Given problem » Rewrite the part of the countertree review message that begins at "I just had a" and ends at "I could make.", changing "mother tongue" to "native language".

Hello Francisco De : Francisco José Tapia <fjtapia@gmail.com>
À : boost@lists.boost.org Envoyé le : Mercredi 3 octobre 2012 22h23 Objet : [boost] [countertree] Formal Review Request
Hi all, I would like to request a formal review of the library “Countertree + Suballocator” [countertree]
[snip]
For the people who don't know this project, this is a description :
*COUNTERTREE*
This library is an implementation of a binary red-black counter tree. This tree have an additional counter in each leaf. This permit the access to the elements by the position, like in a vector. It is a random access container with random access iterators .
I just had a look at your library because I was curious to see how you managed to implement random access iterators on a binary tree, but it seems the iterators you provide are not really random access: as far as I can tell from your code, moving an iterator forward or backward is an O(log N) operation (according to your remark about the "shift" function in file "countertree/tree/node.hpp"), and not a constant-time operation. Am I missing something? Luc P.S.: This is my first post on this mailing list, so please point out any rule or policy I could be breaking. Moreover, English is not my mother tongue, so please forgive the potential errors I could make.

This library is an implementation of a binary red-black counter tree. This tree have an additional counter in each leaf. This permit the access to the elements by the position, like in a vector. It is a random access container with random access iterators .

Data block »

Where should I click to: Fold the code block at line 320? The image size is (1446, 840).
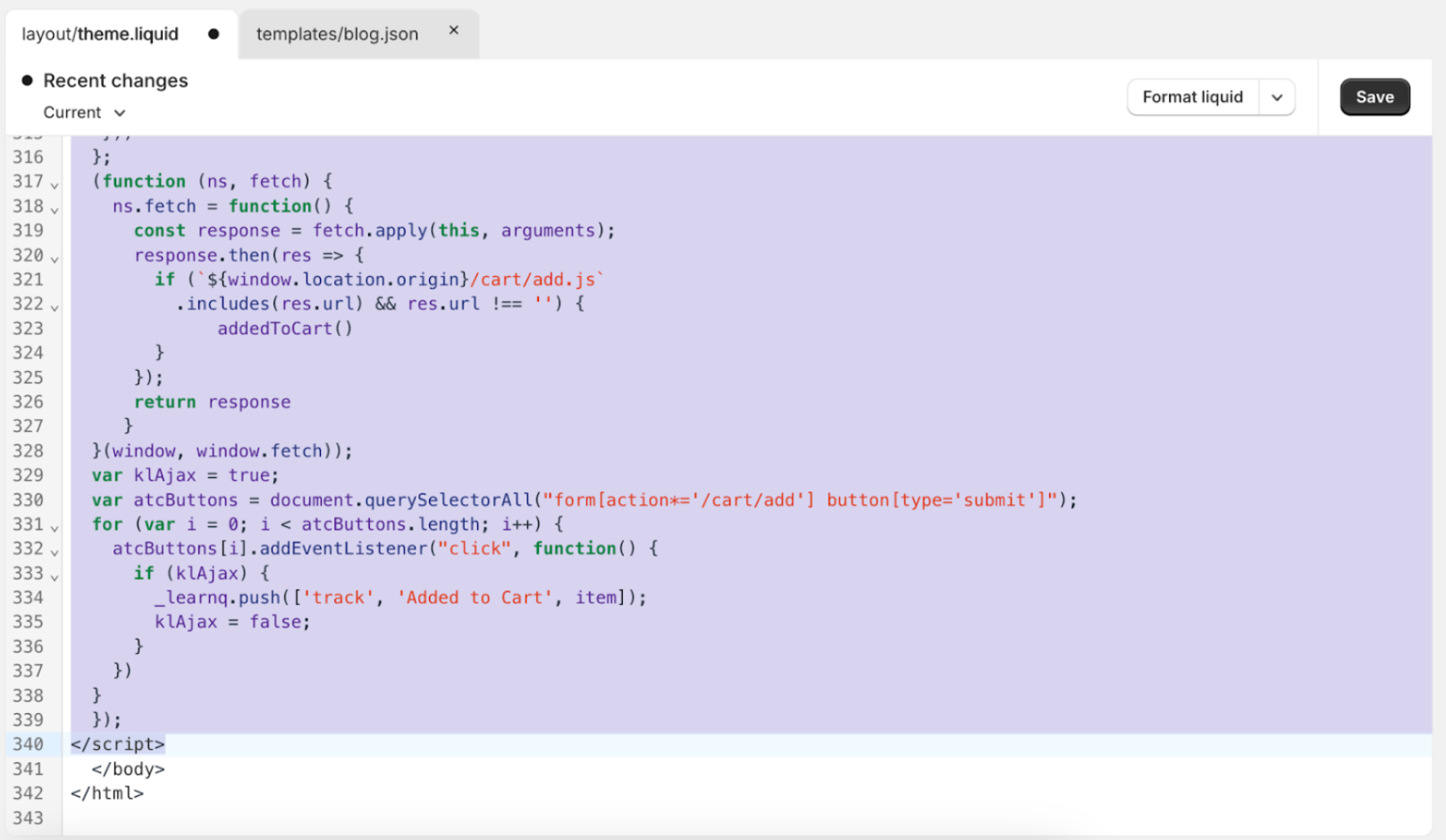tap(55, 258)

Result for this task »
I just had a look at your library because I was curious to see how you managed to implement random access iterators on a binary tree, but it seems the iterators you provide are not really random access: as far as I can tell from your code, moving an iterator forward or backward is an O(log N) operation (according to your remark about the "shift" function in file "countertree/tree/node.hpp"), and not a constant-time operation. Am I missing something? Luc P.S.: This is my first post on this mailing list, so please point out any rule or policy I could be breaking. Moreover, English is not my native language, so please forgive the potential errors I could make.